実況のいる長テーブルには、あの麻倉先生が座っていた。

『頑張りまーす!』と、みんなに手を振っている。

その後、俺達に向かって『本当に殺しちゃダメですからねー!』と、言っている。




おいおい。完全に落ちるか、参った言うかしかねえのか?

それか、麻倉先生の『おやめなさい!』だけ?

本当に危険だぞ。この試合。

だから、デスマッチと言われるのか。



しかも。俺、高瀬相手に絶対参った言わねえ。

絶っ対、降参しねえし。
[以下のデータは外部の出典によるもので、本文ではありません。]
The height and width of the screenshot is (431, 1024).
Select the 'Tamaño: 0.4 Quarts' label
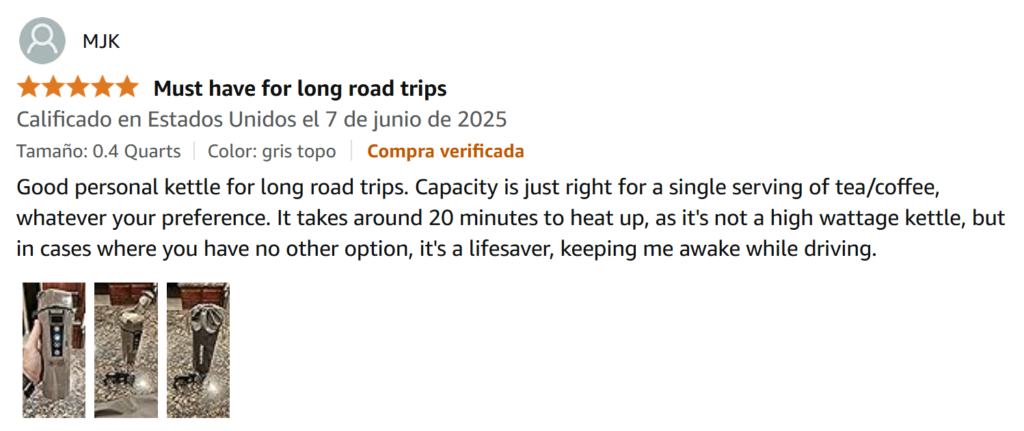(99, 152)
死んでも。




『…そういうワケで、ピンチに止めてくれるレフェリーはいないからな?覚えとけバカめ!』




そう言った狭山は俺達を見る。

悪巧みがそのまま滲み出た表情のまま。



すると、高瀬は俺を見て、鼻で笑った。

…はぁ?鼻で笑う?

おまえに鼻で笑われる筋合い無いんですけど!

イライラが一気に頭を突き抜ける。

「あぁっ?!何笑ってんだこのゴリラ!」

思わず絡んでしまった。

「随分と、遅かったな?御大層に準備準備って、おまえは女子か!それとも何だ?本当はビビってんのか?」

「…んだと?!このゴリラ!」

ゴリラのくせに、俺を挑発する気か?

おまえがそこに立ってるだけで、十分な挑発だ!

「ゴリラゴリラって、竜堂、おまえはボキャブラリーがないな?バカの一つ覚えか?」

「バカ?…バカ?ゴリラ目の前にゴリラしか出てこなくて当たり前だろうが!あぁっ?!」

幼稚な口論が始まりかけたところで、狭山がまた間に入る。

『ゴングが鳴る前から口論かおまえらは!…まあよい』



すると、狭山は俺達の前にマイクを差し出した。



『…殺し合う前に、何か言っておくことはあるか?言いたいことがあるならこれで罵り合うが良い!』



は?マイクパフォーマンスでもやるつもりか?

全校生徒の前で、マイクを通して口論だぁ?

よせや。くっだらねぇ。



ちょっと頭に血が昇りすぎた。

マイクのおかげで、冷静になれた。

…ちっ。

こんなもん、さっさと終わらせて帰る。